Po Balu Mistrzów Sportu Tomasz Babiloński, promotor boksu i MMA, poinformował na Twitterze, że Małachowski jest zainteresowany karierą w mieszanych sztukach walki.
W czwartek na łamach „Super Expressu” Babiloński podał więcej szczegółów. - Rozmawiamy z Piotrkiem na temat jego występów w MMA. Jest zainteresowany występami w klatce. Zaznaczył tylko, że mógłby wystąpić w MMA dopiero po igrzyskach olimpijskich w Tokio. Jest więc dużo czasu, aby poznał techniki walki, poprawił wydolność. Jesteśmy w dobrej komitywie, więc sądzę, że się dogadamy – stwierdził.
Czy to znaczy, że Małachowski, który w tym roku skończy 35 lat, powoli myśli o zmianie dyscypliny sportu? - Do 2020 roku jestem lekkoatletą. Jak miałem roztrenowanie, to chodziłem sobie na boks, ale żeby się pobawić. Nie przewiduję żadnych treningów w sztukach walki. Jestem skupiony tylko na treningu lekkoatletycznym, bo na igrzyskach w Tokio chcę powalczyć o złoto – mówi nam dwukrotny wicemistrz olimpijski, mistrz i dwukrotny wicemistrz świata oraz dwukrotny mistrz Europy.
Jak widać z powyższego wyliczenia sukcesów Małachowskiego, do kolekcji nagród z największych imprez brakuje mu tylko olimpijskiego złota. Dyskobol zapewnia, że zrobi wszystko, by spróbować je zdobyć. – Były jakieś rozmowy o MMA, ale bardzo wstępne. Może kiedyś bym chciał spróbować, ale na razie nie zastanawiam się na szczegółami.

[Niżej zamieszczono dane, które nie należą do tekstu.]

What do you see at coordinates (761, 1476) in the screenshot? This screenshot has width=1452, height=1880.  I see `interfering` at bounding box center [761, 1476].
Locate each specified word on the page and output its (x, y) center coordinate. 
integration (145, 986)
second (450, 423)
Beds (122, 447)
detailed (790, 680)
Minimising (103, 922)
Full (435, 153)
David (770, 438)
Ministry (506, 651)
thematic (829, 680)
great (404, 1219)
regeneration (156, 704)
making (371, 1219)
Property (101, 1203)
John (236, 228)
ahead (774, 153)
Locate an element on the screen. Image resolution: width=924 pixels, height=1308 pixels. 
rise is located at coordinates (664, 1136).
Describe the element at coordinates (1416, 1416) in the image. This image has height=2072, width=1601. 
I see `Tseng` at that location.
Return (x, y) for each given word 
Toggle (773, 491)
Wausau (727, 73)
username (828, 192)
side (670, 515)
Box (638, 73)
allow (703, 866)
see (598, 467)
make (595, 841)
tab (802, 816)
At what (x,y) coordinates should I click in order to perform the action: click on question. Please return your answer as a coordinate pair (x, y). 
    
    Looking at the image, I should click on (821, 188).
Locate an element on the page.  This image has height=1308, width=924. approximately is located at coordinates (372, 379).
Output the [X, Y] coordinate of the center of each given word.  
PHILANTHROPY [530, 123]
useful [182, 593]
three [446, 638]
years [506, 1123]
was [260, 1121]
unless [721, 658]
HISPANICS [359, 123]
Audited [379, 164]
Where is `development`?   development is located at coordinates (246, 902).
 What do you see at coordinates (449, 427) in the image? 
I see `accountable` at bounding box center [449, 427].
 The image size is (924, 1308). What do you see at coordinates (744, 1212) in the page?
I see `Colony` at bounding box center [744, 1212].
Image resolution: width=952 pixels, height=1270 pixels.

Nawet nie wiem, jakie pieniądze mógłbym zarobić, w ogóle o to nie pytałem. Nie padły żadne wiążące słowa. Do 2020 roku do igrzysk jestem dyskobolem. A później nie wiem. Na pewno do tego czasu nie będę ciągnął dwóch srok za ogon. Nie ma takiej możliwości – podkreśla Małachowski.
Pomysł zaangażowania go do walk w MMA wydaje się być naturalny, jeśli weźmiemy pod uwagę jego siłę i warunki fizyczne. Małachowski ma prawie dwa metry wzrostu, waży ponad 130 kilogramów. A poza zabawą w boks ma też za sobą pracę w roli bramkarza w dyskotekach. - Wiadomo jak to jest, kiedy się stoi na bramce. Każdy coś tam trenuje, bo czasami trzeba interweniować, zdarzają się awantury – mówi Małachowski. - Ja jestem spokojnym człowiekiem, nigdy nie chciałem się bić, ale zdarzyło się, że ktoś dostał w głowę – dodaje.
I na koniec jeszcze raz podkreśla, że w klatce w głowę będzie dawał ewentualnie dopiero po igrzyskach w Tokio. - Na razie na 100 procent jestem skupiony na lekkoatletyce. Chcę zrobić wszystko, żeby w Tokio powalczyć o brakujący mi w kolekcji złoty medal olimpijski. Nie chcę mieć do siebie żadnych pretensji – podsumowuje Małachowski.